Vers un ralentissement de la croissance française cette année

1,3 %
La croissance devrait s?établir à 1,3% en 2019, selon la Banque de
France.

Le gouvernement va devoir faire avec une croissance plus faible que prévue en 2019 et 2020, selon la Banque de France. Malgré les gains en pouvoir d’achat…

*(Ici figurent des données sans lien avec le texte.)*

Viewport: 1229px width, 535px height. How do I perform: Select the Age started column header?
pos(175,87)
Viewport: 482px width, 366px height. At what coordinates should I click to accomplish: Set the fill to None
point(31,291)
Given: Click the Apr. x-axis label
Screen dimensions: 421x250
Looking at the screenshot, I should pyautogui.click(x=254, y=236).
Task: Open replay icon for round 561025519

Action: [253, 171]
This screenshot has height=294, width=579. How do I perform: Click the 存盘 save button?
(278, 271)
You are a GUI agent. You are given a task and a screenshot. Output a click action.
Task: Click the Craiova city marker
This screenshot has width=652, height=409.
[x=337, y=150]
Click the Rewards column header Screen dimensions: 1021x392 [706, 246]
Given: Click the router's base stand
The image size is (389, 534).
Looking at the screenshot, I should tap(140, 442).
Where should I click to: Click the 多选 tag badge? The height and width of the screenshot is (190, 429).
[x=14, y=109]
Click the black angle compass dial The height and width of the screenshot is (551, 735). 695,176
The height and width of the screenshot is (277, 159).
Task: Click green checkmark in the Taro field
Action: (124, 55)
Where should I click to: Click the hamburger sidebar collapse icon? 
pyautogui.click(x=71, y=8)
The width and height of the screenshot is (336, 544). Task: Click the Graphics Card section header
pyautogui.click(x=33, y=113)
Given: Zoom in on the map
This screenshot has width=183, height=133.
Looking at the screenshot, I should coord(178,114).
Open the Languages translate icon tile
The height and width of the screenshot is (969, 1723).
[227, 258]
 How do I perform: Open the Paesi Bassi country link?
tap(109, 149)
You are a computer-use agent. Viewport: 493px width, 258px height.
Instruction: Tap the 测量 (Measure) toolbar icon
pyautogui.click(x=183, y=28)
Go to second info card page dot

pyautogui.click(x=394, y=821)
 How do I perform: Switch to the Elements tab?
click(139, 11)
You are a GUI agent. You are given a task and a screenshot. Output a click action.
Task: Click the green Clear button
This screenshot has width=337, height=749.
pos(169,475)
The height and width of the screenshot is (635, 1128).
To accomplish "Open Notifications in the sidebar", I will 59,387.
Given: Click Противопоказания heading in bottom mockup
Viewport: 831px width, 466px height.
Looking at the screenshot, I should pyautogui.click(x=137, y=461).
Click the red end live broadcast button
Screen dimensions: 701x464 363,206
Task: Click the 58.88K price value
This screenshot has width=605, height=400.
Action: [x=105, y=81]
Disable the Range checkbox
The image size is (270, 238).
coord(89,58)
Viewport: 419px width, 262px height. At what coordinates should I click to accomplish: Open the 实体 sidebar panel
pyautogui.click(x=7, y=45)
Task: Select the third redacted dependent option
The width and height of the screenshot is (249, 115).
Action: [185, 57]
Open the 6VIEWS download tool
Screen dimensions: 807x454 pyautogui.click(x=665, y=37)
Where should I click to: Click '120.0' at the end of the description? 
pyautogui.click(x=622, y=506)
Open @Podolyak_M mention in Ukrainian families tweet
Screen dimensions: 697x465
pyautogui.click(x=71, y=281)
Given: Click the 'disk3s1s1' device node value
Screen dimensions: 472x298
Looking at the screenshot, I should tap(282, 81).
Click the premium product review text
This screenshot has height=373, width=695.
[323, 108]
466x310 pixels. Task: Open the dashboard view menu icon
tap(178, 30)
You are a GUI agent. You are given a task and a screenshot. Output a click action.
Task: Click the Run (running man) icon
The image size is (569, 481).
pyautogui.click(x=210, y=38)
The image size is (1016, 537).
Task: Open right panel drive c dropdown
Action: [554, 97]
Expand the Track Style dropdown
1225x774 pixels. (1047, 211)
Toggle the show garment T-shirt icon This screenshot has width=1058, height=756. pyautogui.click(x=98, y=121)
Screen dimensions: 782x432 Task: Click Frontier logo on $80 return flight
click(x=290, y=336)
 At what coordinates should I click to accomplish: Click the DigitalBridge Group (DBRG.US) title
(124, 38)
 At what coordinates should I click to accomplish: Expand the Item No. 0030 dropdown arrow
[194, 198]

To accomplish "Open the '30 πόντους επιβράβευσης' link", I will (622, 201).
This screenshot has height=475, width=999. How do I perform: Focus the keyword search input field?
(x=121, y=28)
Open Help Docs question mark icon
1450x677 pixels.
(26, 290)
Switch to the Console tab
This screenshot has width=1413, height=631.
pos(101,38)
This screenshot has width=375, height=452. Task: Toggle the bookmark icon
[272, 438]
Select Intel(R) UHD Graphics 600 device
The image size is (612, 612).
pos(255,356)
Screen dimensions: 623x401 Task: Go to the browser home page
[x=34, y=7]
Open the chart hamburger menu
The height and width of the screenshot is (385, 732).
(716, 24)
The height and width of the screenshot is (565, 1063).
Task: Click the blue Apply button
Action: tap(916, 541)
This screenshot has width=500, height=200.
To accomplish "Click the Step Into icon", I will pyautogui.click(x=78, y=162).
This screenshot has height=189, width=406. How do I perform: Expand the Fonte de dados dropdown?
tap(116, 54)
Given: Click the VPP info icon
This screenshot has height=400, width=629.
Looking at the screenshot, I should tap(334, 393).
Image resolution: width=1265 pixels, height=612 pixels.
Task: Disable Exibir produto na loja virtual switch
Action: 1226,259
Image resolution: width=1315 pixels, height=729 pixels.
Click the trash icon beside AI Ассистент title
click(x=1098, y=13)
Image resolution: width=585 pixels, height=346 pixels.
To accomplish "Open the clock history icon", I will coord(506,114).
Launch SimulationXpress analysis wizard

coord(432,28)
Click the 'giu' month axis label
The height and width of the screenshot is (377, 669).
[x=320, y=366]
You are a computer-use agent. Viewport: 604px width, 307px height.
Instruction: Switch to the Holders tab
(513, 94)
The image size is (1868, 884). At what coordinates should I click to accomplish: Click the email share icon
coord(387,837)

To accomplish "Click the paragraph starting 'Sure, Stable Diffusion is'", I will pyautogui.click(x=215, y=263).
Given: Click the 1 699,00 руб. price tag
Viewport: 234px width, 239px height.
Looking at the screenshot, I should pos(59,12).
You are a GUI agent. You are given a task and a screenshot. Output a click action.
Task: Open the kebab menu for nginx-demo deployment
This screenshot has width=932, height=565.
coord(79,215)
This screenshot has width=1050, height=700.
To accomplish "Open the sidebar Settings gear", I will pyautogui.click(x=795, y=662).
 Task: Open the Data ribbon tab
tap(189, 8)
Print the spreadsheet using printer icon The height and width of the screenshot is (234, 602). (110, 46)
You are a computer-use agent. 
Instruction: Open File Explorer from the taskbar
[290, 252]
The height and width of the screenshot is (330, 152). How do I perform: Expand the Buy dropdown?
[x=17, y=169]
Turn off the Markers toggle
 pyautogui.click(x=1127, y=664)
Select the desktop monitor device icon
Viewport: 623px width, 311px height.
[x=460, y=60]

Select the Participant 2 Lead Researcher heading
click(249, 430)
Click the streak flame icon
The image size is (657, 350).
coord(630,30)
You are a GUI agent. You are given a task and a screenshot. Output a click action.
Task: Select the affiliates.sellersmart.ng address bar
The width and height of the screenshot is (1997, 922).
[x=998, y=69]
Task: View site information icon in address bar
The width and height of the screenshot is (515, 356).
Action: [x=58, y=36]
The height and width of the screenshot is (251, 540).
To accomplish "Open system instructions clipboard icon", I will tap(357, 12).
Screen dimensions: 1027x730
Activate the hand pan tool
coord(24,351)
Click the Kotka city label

Voilà qui tombe à un moment délicat pour le gouvernement : Édouard Philippe va en effet prononcer ce mercredi 12 juin un discours de politique générale censé marquer « l’acte II » du quinquennat d’Emmanuel Macron. La Banque de France a revu ses prévisions de croissance à la baisse pour 2019 et 2020 : la progression du PIB devrait s’établir à 1,3% cette année, et à 1,4% l’année prochaine. C’est 0,1 point de moins par rapport aux précédentes estimations remontant au mois de mars. Le gouvernement aurait pu espérer mieux en raison des efforts en matière de pouvoir d’achat.

Gain de pouvoir d’achat

L’exécutif a en effet multiplié les mesures en faveur du portefeuille des Français, afin de répondre aux revendications des « gilets jaunes » et à la crise sociale. Ce gain de pouvoir d’achat devrait ainsi s’établir à 2,1% en 2019, puis à 1,2% en 2020 et 1% en 2021. Mais les répercussions sur l’économie se feront sentir de manière diffuse, lente, sans gain immédiat pour la croissance. Malgré tout, ce pouvoir d’achat devrait soutenir et stimuler l’économie en 2020 et au-delà. Les Français ont privilégié l’épargne plutôt que la consommation, alors que le taux d’épargne, déjà supérieur à 15%, est élevé.

Échanges mondiaux en berne

La Banque de France invoque également des raisons hors Hexagone pour expliquer le trou d’air de la croissance. En Europe, les principales économies tournent au ralenti, notamment en Allemagne et en Italie. Et hors zone euro, la guerre commerciale que se mènent les États-Unis et la Chine a des répercussions sur les échanges mondiaux, ce qui frappe indirectement l’économie française.